William James wrote about what it is that makes the stream of thought continuous in each of us so that we know we are the same person over time. In particular, he talks about the way we pick up the thread of consciousness again after sleep. Even if we know what was in someone else’s mind when he went to sleep, we can’t reconnect with his earlier thoughts the way we do with our own. James distinguishes between the two things by saying that we remember our own earlier state, while we can only conceive of another person’s: “Remembrance is like direct feeling; its object is suffused with a warmth and intimacy to which no object of mere conception ever attains.”

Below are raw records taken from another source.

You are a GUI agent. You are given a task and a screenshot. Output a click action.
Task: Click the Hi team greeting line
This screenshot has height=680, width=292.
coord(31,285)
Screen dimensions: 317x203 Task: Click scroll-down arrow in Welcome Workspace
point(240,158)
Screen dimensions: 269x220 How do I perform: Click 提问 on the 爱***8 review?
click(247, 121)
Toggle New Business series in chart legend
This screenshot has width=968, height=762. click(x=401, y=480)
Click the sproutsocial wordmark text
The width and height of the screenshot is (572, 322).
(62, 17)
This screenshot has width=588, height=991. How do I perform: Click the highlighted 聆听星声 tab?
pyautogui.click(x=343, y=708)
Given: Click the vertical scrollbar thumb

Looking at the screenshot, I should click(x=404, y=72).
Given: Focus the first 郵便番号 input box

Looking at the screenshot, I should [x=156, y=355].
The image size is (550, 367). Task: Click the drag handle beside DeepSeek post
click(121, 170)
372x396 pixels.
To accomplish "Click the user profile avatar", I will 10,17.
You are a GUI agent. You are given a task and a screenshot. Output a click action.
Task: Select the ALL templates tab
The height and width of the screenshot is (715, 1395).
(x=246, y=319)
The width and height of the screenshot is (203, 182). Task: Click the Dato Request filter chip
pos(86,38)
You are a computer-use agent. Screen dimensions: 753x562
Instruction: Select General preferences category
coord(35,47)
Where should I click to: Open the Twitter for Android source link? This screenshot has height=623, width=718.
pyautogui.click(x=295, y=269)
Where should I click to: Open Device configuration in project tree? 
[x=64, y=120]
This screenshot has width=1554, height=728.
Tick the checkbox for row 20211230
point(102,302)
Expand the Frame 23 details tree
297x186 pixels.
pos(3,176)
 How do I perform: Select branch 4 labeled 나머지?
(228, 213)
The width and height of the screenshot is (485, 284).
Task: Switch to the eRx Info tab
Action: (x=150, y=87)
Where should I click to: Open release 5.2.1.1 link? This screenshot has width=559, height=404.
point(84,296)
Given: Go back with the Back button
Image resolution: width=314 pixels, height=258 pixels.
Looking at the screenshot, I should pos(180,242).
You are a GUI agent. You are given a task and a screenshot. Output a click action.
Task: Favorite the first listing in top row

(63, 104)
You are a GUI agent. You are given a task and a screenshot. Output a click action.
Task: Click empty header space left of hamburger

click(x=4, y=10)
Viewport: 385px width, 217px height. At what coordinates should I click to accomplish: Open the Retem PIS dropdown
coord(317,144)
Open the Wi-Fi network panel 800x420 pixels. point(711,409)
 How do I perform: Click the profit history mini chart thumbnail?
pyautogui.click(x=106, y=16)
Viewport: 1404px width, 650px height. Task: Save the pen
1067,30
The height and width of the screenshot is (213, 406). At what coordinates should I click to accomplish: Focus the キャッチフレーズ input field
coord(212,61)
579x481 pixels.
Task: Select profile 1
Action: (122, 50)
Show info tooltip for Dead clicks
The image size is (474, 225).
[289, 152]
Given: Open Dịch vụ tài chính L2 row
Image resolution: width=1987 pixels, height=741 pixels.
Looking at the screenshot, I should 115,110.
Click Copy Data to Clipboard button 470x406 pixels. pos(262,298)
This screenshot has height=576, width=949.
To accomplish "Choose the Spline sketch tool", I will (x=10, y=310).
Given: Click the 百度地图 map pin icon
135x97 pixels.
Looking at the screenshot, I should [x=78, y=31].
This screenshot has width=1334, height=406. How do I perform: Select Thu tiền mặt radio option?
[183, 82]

I have sometimes thought that some of my earlier selves might as well have been strangers for all I could remember of what they were thinking, but if James is right, that’s not quite true. We probably seldom feel about our own past exactly the way we would about a story that a stranger told us about his past. There’s probably at least a little bit of that warmer feeling even toward past events that we remember only imperfectly. Even that scrap of paper with the list of words is recognizably a part of me, simply because I know that I’m always jotting things down on scraps of paper and the backs of shopping lists.

But the strength of that warmth and immediacy lessens as time goes by and we forget the details of our circumstances. Or maybe we misremember how we felt at the time or what our rationale was for whatever mystifying decision we came to. A particular past self feels further and further away, until at some point we have lost a part of ourselves.

Of course, it’s not only past selves that we can lose. As we grow older, we realize there are some things we will never be or do. The future self that lives in Europe or has a PhD or knows how to speak five languages slowly fades away and one day we realize it’s lost. This is a foretaste of the eventual loss of all our future selves. Perhaps that’s why I protest against losing touch with my past selves. Or maybe it’s because I’m a writer, and I take to heart Christopher Buckley’s observation that “A writer’s life is his capital.” I value experience, and I don’t want to forget any of the experiences I’ve gathered so far. If we have to let some things go, it’s good to at least retain signposts to help us access some of them again.

Maybe this is why people hang onto old letters or ticket stubs or the keys to old cars. Just holding these physical objects in our hands can call to mind the situations in which they were new to us: the 22-cent stamp, the handwriting of a lost love, the heft of the key in our hand. Walking around an old neighborhood (assuming you are fortunate enough to have a pleasantly memorable old neighborhood that hasn’t been utterly transformed by intervening years) can let loose a flood of memories. Music and smells are also powerful stimuli to this kind of memory.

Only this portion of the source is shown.